KIEV, Nov. 19 – President Viktor Yushchenko on Monday ordered the firing of Ukraine’s top customs officials and the creation of a new department at the security service to crack down on an estimated $25 billion worth of illegal imports.

The measures come after a special anti-contraband operation by the SBU, the security service, failed, apparently due to sabotage from the top customs officials.

“You have been losing courage, you don’t have energy to resist swindlers,” Yushchenko said addressing Oleksandr Yehorov, the head of the State Customs Service. “Who is directing you?”

Yushchenko joined a meeting of law enforcement agencies, including the Prosecutor General Office, at the SBU headquarters in Kiev in his most significant attempt so far to crack down on illegal imports.

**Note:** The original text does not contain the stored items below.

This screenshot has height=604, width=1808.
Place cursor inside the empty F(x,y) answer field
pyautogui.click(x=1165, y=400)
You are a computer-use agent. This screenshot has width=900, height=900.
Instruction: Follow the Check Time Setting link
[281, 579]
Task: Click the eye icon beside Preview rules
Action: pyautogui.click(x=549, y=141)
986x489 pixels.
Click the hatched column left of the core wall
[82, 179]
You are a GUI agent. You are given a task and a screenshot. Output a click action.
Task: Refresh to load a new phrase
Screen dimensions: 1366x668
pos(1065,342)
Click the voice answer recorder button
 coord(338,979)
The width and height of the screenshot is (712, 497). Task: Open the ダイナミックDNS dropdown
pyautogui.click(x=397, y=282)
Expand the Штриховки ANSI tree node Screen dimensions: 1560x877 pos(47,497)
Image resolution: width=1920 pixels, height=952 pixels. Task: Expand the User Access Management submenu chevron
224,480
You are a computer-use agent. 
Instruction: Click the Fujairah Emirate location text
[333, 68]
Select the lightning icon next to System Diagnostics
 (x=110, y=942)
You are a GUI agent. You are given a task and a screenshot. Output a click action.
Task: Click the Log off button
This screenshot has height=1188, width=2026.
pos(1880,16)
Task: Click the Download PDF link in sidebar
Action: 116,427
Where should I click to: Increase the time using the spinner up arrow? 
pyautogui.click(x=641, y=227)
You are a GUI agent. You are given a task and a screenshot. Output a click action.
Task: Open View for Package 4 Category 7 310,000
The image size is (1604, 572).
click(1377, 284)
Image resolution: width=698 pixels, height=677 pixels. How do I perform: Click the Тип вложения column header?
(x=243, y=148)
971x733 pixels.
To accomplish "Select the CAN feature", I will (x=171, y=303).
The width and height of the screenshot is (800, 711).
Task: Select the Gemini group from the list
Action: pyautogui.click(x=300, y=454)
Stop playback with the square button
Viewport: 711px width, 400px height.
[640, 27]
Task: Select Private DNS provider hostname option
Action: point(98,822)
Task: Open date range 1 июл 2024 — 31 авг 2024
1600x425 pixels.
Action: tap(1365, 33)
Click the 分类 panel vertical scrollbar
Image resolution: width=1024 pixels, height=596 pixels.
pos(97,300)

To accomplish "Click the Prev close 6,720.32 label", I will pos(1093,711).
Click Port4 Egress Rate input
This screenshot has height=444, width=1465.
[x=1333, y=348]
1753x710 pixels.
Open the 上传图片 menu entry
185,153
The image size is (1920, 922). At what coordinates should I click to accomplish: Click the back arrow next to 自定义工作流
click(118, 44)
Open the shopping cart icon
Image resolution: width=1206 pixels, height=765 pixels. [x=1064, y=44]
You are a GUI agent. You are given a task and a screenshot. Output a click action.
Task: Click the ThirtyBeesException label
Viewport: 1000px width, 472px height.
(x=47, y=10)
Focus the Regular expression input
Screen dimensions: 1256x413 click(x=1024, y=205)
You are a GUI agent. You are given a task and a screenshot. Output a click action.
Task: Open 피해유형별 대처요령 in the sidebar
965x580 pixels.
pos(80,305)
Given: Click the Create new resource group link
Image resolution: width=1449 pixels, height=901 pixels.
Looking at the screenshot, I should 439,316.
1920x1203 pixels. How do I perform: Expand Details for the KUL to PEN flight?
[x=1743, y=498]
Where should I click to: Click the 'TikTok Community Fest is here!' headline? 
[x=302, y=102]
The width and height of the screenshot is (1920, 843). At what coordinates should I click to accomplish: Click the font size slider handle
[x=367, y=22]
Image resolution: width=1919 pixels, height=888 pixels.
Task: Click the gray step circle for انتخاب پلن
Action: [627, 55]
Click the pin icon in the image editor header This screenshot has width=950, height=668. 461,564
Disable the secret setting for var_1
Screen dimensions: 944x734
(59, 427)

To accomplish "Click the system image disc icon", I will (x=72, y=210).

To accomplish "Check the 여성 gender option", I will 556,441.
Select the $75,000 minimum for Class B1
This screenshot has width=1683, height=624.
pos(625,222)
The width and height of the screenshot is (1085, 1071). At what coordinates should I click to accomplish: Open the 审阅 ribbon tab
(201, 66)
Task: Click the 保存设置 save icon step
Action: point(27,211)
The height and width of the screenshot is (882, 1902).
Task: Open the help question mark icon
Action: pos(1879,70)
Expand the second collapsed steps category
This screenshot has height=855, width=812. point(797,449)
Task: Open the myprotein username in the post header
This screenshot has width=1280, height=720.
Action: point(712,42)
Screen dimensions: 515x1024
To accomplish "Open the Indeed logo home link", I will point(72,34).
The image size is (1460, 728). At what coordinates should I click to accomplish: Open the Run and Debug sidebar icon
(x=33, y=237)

He ordered the replacement of the entire administration at the Southern Customs Office, which supervises most of the imports coming to Ukraine via Black Sea ports. He also ordered the dismissal of a number of lower level officials, including the head of the Odessa Sea Port and the Customs Office in Mykolayiv.

The measures are the most significant attempt to curtail illegal imposts since early 2005, when then-Prime Minister Yulia Tymoshenko launched her ‘Contraband. Stop’ campaign.

The campaign sent mobile SBU teams roaming throughout Ukraine with the authority to stop and to check papers of any cargo shipment. But the latest meeting at the SBU shows that campaign, as well as the most recent operation, had failed.

“The contraband is now on a scale that it is threatening the nation,” Yushchenko said. “The customs control in Ukraine is being rapidly destroyed.”

Now, the SBU within a week will have to submit a plan to create a completely new counterintelligence department that would have sweeping powers to fight corruption and the illegal imports. “This department should become a real tool,” Yushchenko said.

The measures seek to address one the most controversial sectors of the Ukrainian economy, which is thought to have an annual turnover of up to $25 billion.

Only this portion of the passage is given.